## Task requirements:
List each line of the data that contains the string "This", treating uppercase and lowercase letters as different.

## Extracted records:
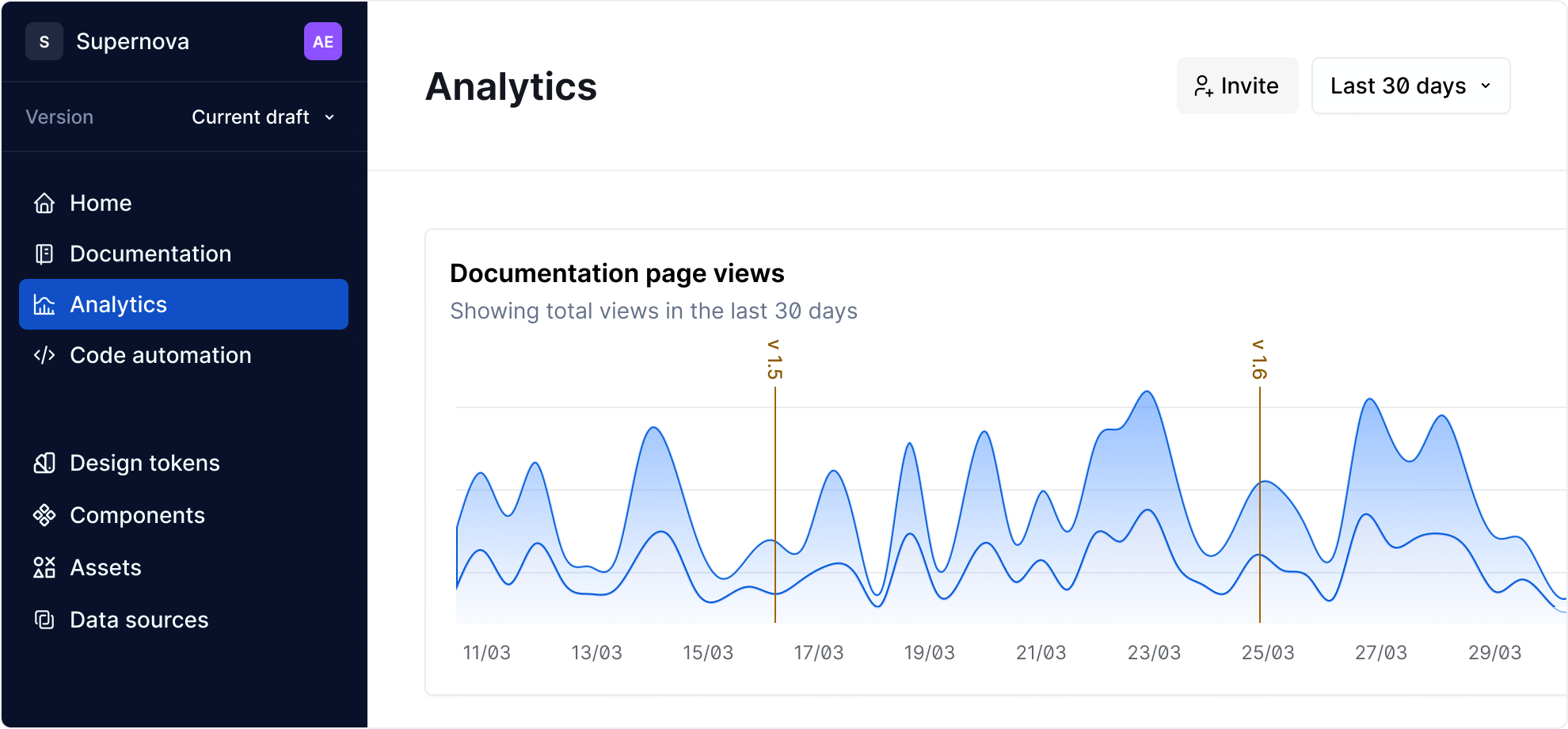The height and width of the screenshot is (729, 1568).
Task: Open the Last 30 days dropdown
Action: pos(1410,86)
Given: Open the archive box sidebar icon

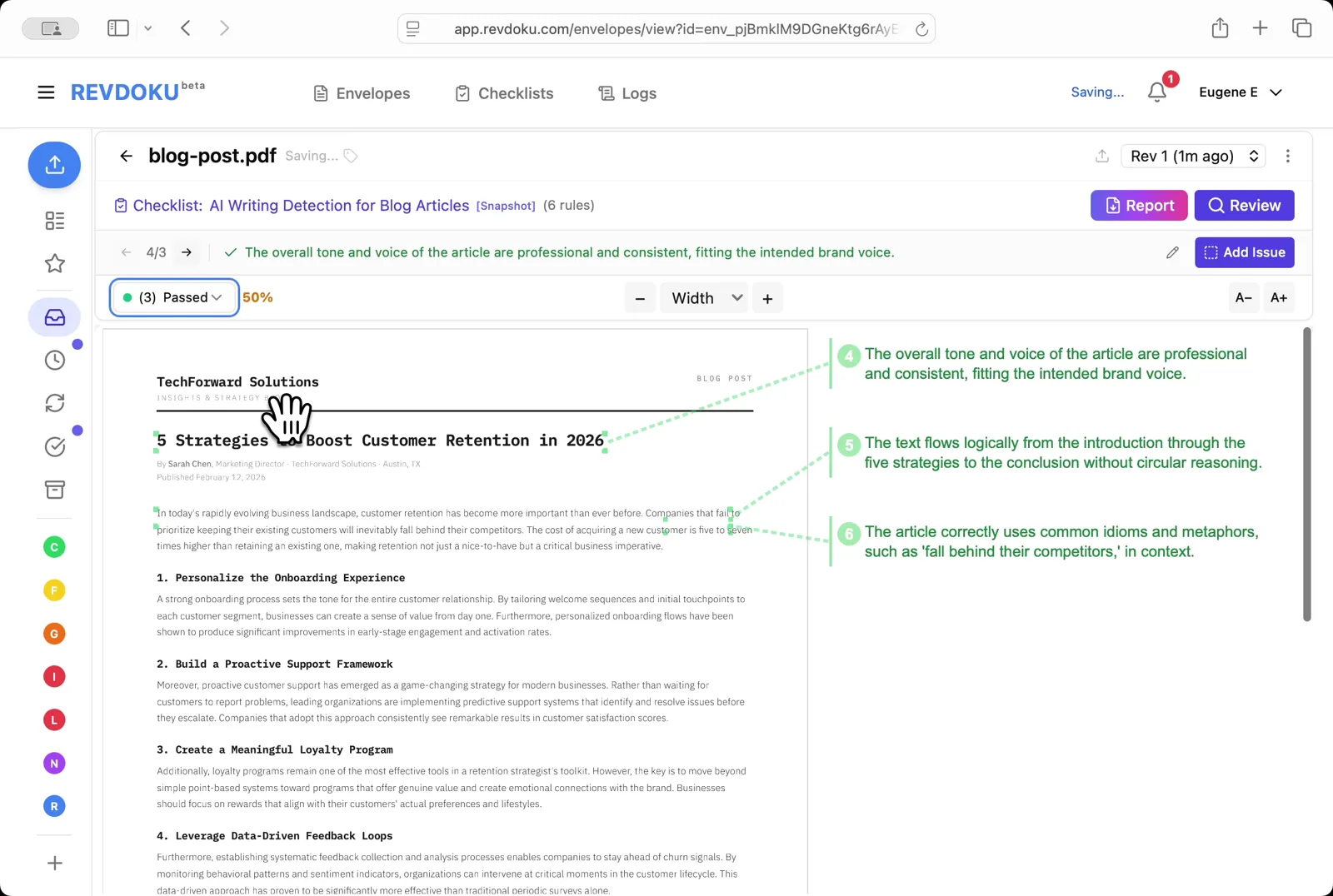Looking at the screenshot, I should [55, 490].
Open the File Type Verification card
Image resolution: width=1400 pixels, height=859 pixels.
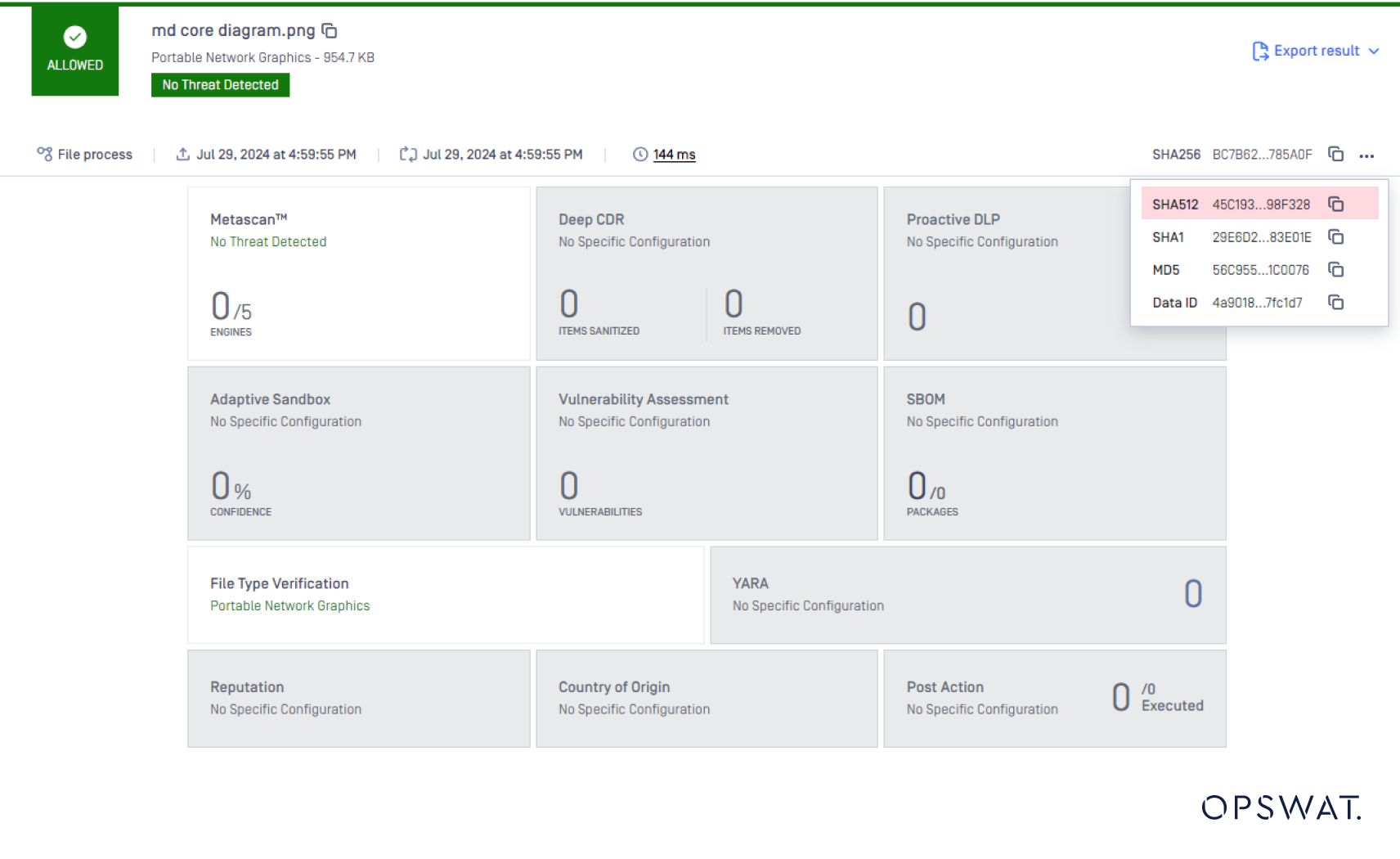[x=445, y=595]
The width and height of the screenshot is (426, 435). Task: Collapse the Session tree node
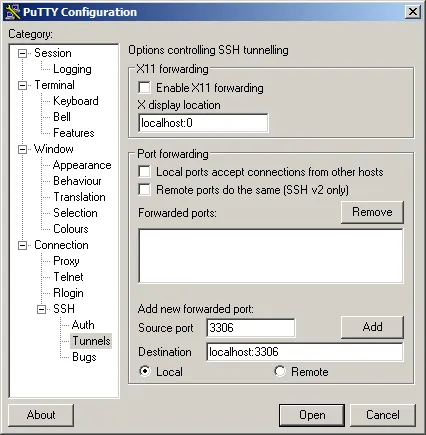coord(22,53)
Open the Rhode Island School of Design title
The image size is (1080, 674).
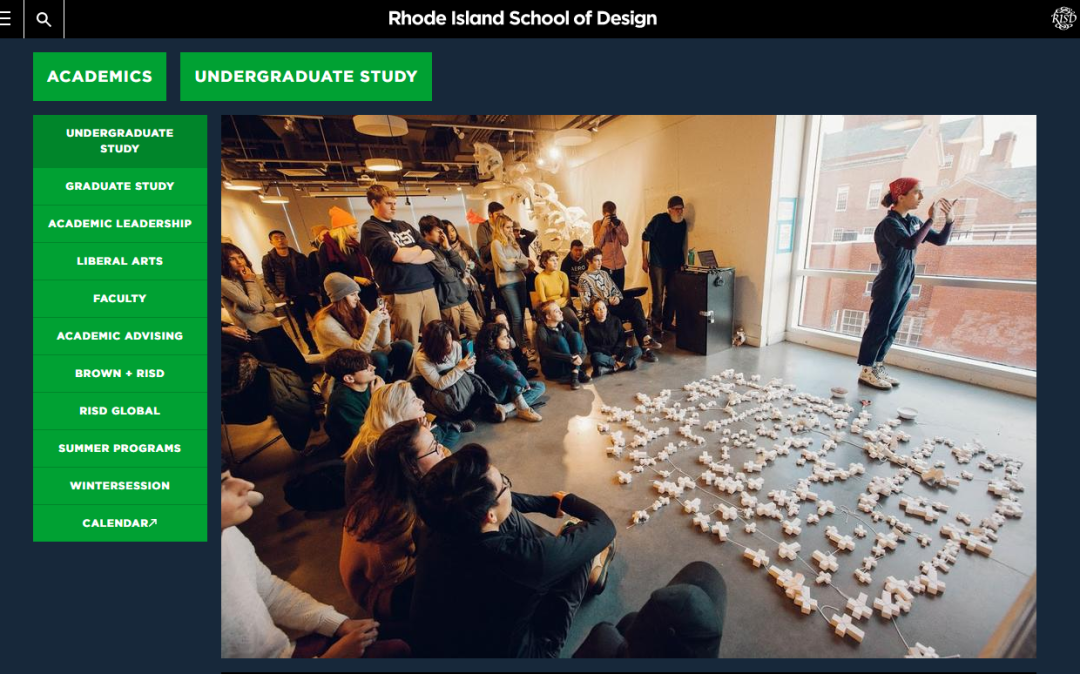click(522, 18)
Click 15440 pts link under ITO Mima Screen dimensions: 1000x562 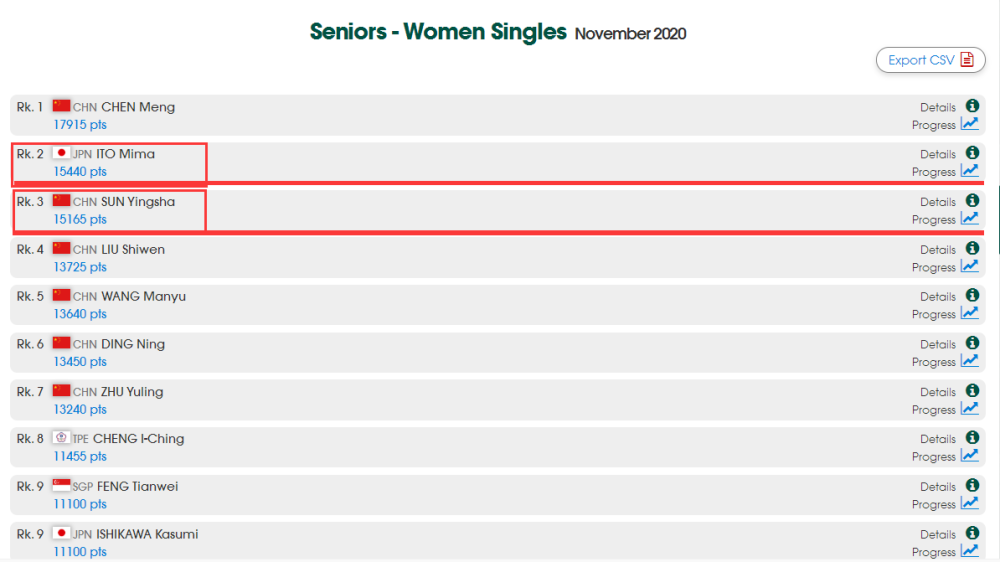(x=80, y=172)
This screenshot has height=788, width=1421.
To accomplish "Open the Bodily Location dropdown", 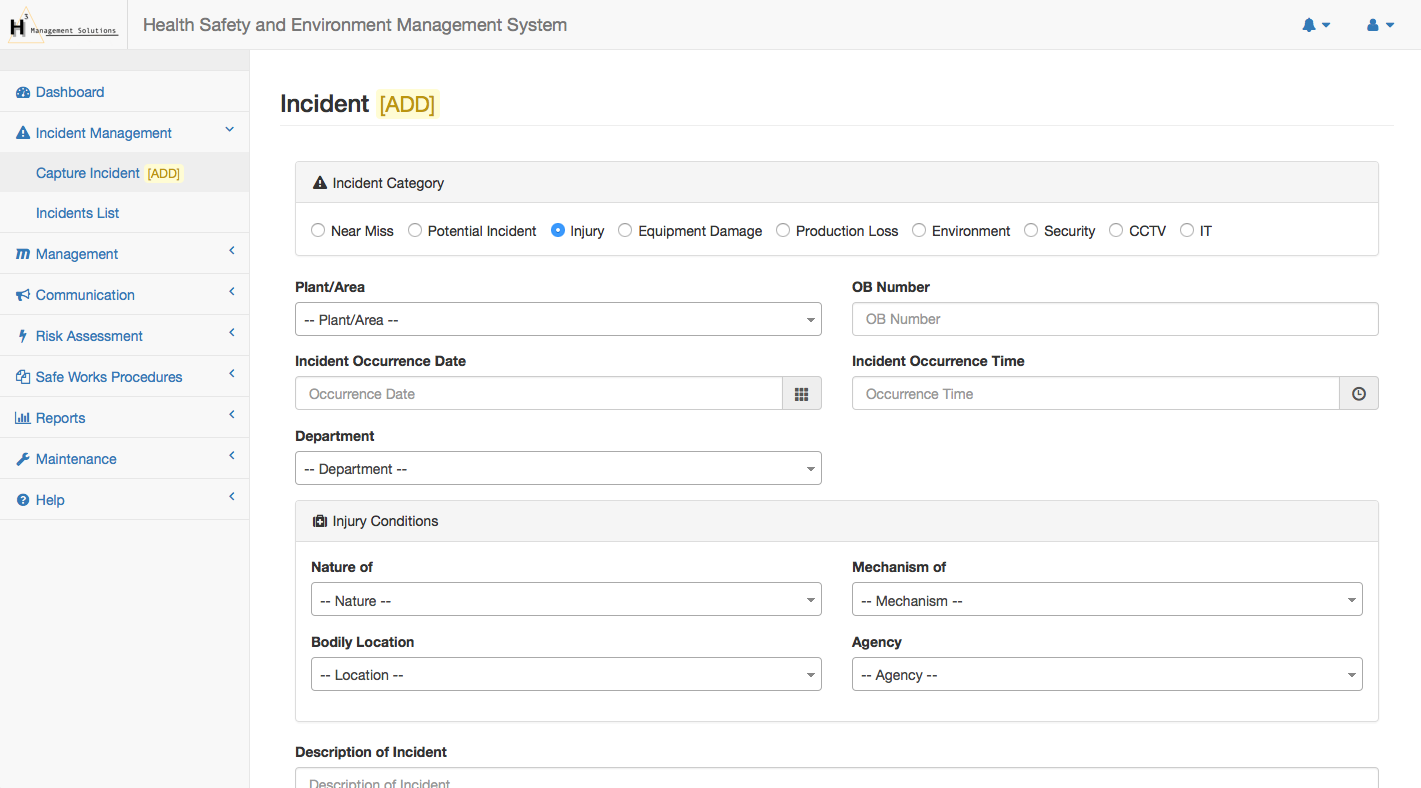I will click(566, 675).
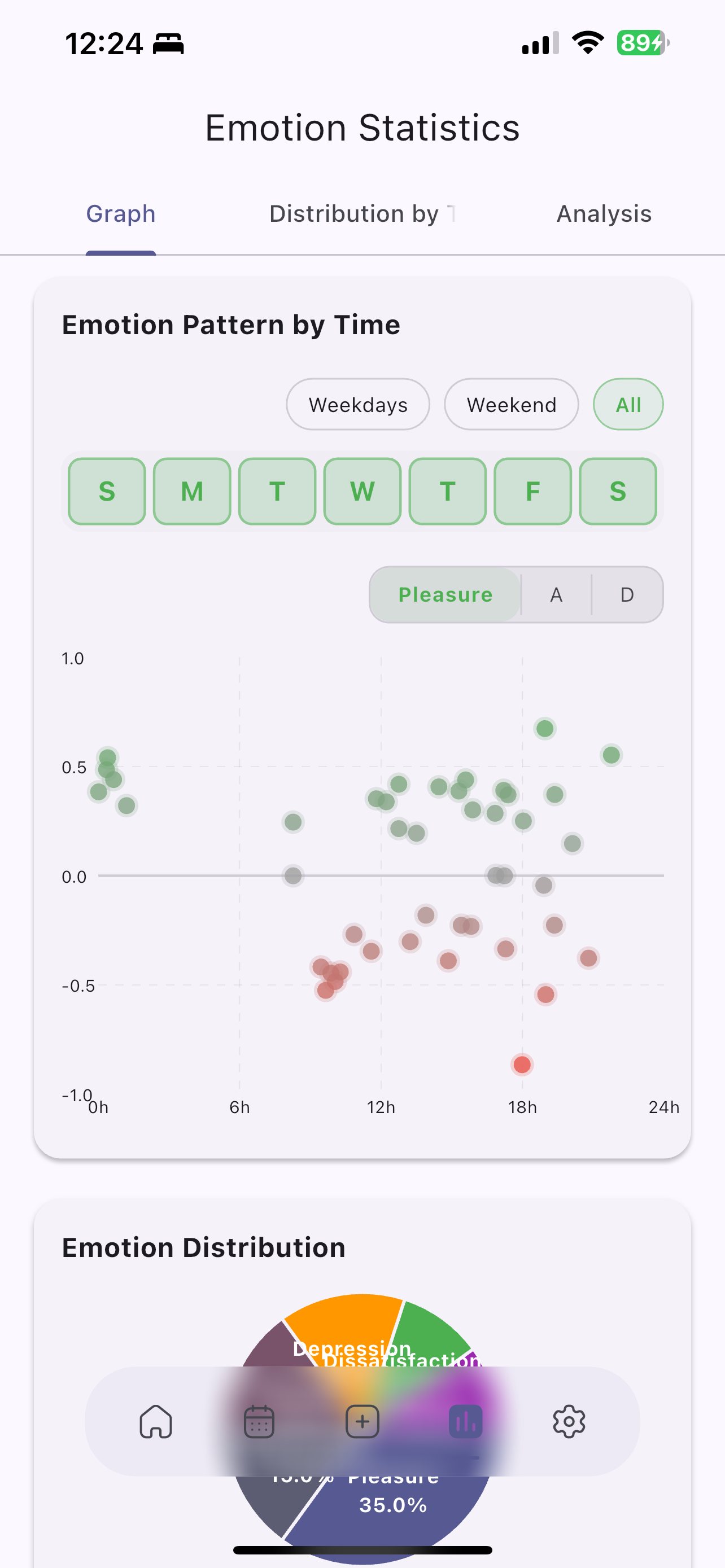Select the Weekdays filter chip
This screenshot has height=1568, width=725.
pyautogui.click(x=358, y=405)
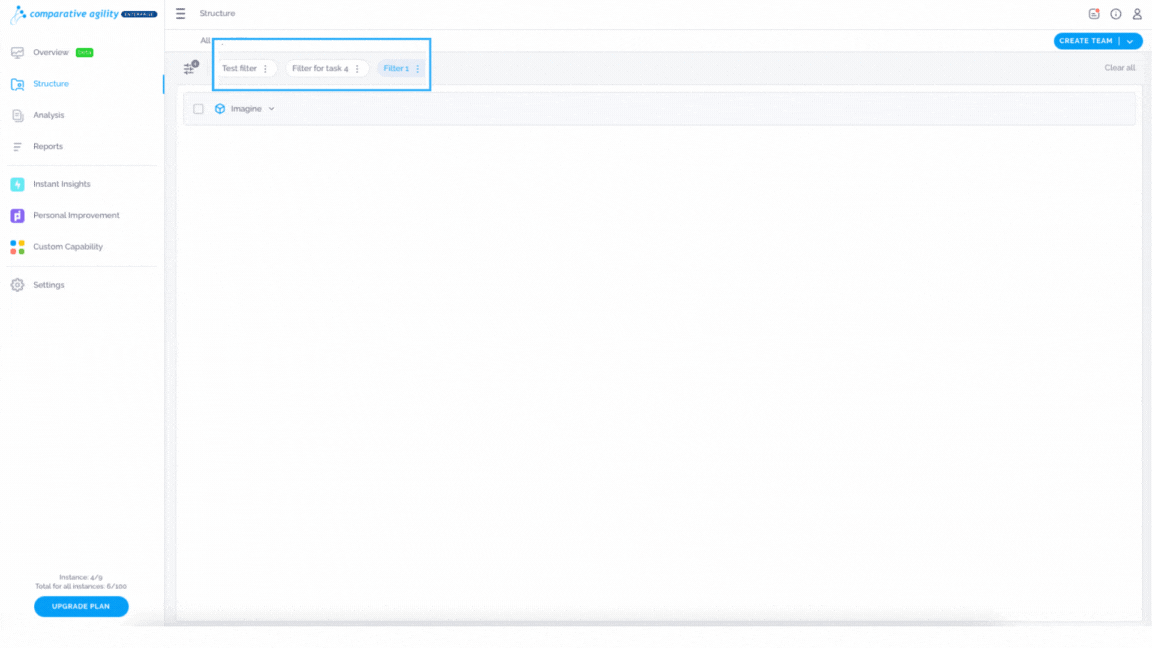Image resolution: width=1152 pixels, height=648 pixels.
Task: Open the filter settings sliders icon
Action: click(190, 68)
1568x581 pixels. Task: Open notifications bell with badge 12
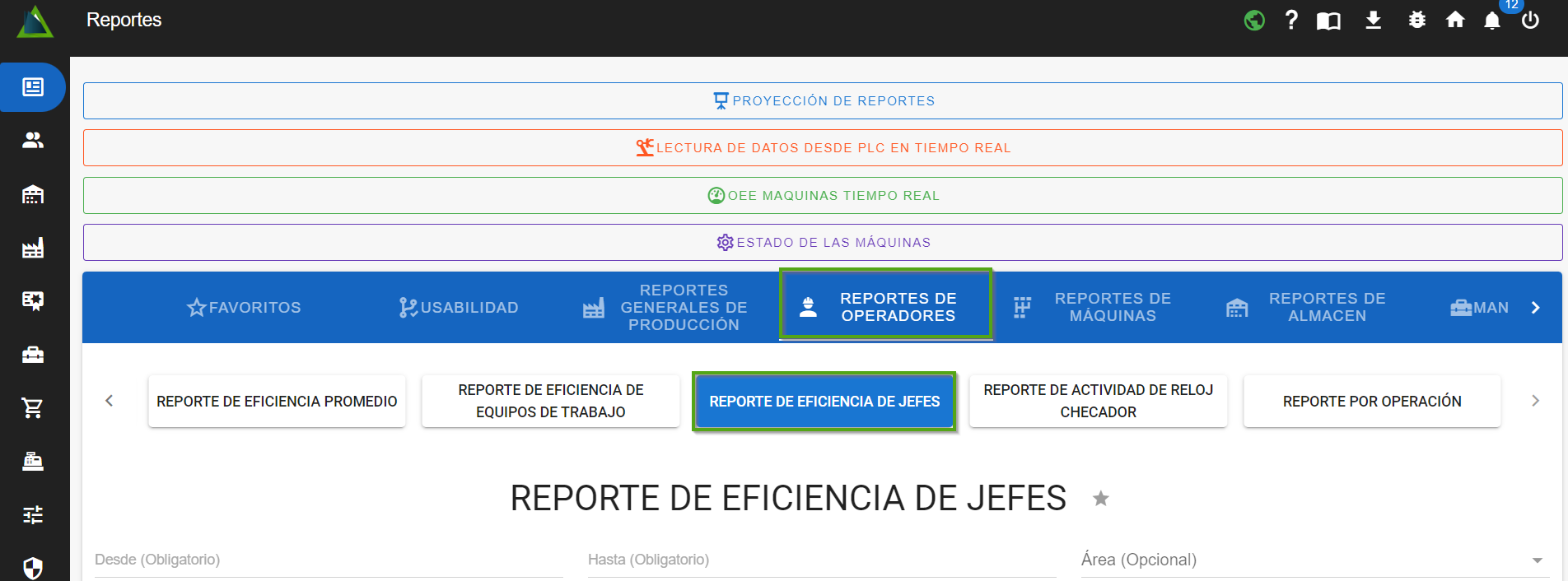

## Written solution:
This screenshot has height=788, width=1421.
This screenshot has height=1568, width=725.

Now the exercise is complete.